(DATASET ENTRIES Opens)

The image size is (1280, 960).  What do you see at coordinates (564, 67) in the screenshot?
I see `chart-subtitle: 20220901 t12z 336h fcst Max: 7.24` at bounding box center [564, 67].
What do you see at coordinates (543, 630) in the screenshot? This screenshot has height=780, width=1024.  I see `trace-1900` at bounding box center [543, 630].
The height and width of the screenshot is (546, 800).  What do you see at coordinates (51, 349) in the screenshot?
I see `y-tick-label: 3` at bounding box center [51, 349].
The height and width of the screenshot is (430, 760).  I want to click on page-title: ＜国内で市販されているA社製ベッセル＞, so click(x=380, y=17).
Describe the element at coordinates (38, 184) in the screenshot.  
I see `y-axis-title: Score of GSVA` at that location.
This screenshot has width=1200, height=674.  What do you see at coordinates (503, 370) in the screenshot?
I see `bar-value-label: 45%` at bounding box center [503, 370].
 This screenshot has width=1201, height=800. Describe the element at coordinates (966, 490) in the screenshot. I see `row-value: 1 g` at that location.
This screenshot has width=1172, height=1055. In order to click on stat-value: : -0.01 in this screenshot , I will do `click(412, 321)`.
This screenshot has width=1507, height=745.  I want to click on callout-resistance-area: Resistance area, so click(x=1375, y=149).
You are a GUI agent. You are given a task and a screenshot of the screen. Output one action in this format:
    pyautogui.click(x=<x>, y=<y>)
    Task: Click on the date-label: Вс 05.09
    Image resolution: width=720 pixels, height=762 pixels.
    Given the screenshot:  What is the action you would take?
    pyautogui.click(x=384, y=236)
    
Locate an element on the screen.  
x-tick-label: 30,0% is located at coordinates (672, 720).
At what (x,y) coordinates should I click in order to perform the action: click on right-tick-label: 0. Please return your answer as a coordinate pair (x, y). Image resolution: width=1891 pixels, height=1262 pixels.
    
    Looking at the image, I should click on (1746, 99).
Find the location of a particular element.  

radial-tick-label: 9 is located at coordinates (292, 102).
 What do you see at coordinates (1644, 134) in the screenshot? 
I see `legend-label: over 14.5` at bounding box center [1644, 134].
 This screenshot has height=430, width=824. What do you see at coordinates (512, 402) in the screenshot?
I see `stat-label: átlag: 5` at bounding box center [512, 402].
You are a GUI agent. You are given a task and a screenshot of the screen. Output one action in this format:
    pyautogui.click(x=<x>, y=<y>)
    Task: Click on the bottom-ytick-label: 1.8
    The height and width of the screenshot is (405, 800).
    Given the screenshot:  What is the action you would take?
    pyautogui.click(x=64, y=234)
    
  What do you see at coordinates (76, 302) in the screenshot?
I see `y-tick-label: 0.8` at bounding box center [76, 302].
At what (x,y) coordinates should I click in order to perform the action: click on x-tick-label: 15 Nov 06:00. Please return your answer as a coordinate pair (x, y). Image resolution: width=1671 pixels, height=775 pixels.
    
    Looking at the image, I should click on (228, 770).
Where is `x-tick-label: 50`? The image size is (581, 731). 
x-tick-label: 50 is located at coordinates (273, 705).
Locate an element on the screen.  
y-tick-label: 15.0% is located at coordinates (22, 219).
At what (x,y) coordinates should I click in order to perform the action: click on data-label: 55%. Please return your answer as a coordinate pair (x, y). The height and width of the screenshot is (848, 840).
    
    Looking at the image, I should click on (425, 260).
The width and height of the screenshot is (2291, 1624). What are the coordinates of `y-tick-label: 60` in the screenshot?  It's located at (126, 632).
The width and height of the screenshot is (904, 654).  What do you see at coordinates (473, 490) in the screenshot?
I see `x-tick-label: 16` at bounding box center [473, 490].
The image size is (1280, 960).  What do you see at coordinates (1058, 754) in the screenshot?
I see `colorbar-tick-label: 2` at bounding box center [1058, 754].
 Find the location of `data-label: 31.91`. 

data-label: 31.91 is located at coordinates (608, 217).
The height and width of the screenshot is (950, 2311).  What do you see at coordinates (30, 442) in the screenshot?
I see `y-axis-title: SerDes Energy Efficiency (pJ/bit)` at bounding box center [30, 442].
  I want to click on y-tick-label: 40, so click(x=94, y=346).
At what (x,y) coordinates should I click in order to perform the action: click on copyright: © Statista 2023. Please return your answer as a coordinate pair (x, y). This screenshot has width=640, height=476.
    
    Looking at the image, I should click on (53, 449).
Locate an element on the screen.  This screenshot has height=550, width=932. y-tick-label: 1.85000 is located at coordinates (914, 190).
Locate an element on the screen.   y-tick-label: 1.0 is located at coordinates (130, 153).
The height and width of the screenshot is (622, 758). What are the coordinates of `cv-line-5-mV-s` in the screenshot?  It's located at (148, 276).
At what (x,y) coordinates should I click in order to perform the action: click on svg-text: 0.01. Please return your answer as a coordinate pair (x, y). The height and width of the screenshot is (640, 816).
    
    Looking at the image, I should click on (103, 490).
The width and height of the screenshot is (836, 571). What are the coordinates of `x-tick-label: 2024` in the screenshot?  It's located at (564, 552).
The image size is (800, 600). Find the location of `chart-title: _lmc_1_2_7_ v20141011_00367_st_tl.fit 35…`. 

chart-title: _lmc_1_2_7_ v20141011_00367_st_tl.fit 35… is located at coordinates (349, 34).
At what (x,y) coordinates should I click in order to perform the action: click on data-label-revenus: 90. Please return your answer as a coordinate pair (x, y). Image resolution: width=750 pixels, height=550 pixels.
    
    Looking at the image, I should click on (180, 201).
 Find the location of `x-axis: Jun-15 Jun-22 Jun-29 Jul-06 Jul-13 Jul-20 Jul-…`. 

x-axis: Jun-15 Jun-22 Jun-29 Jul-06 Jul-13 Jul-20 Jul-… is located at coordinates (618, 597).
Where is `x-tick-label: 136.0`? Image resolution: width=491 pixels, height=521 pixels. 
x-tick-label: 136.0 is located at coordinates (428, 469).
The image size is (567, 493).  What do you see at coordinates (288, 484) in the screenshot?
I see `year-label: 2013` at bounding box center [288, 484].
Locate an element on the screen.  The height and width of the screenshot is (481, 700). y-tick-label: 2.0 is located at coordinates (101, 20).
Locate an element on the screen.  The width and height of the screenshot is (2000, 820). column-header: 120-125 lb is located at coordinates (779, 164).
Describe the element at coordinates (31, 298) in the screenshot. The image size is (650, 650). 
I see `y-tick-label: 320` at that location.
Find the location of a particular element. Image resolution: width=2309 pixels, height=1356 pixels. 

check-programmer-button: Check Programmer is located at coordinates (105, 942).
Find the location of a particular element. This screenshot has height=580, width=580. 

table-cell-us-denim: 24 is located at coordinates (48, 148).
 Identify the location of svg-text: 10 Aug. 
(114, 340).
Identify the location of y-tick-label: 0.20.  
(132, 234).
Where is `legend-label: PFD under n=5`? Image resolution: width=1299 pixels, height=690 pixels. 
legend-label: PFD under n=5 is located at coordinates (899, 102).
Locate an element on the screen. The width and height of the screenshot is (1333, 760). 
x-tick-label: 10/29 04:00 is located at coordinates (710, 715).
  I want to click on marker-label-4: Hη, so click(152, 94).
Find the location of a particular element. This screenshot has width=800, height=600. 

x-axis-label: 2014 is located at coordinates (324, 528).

(DATASET ENTRIES Closes)

## EXERCISE OBJECTIVE
Begin at the line that has "coordinates (130, 153)." and stop after the line that has "The height and width of the screenshot is (622, 758).". Give only those lines again, changing "screenshot" to "image" and leaving everything else as it is.

## SOLUTION TO THE PROBLEM
Locate an element on the screen.   y-tick-label: 1.0 is located at coordinates (130, 153).
The height and width of the image is (622, 758). What are the coordinates of `cv-line-5-mV-s` in the image?  It's located at (148, 276).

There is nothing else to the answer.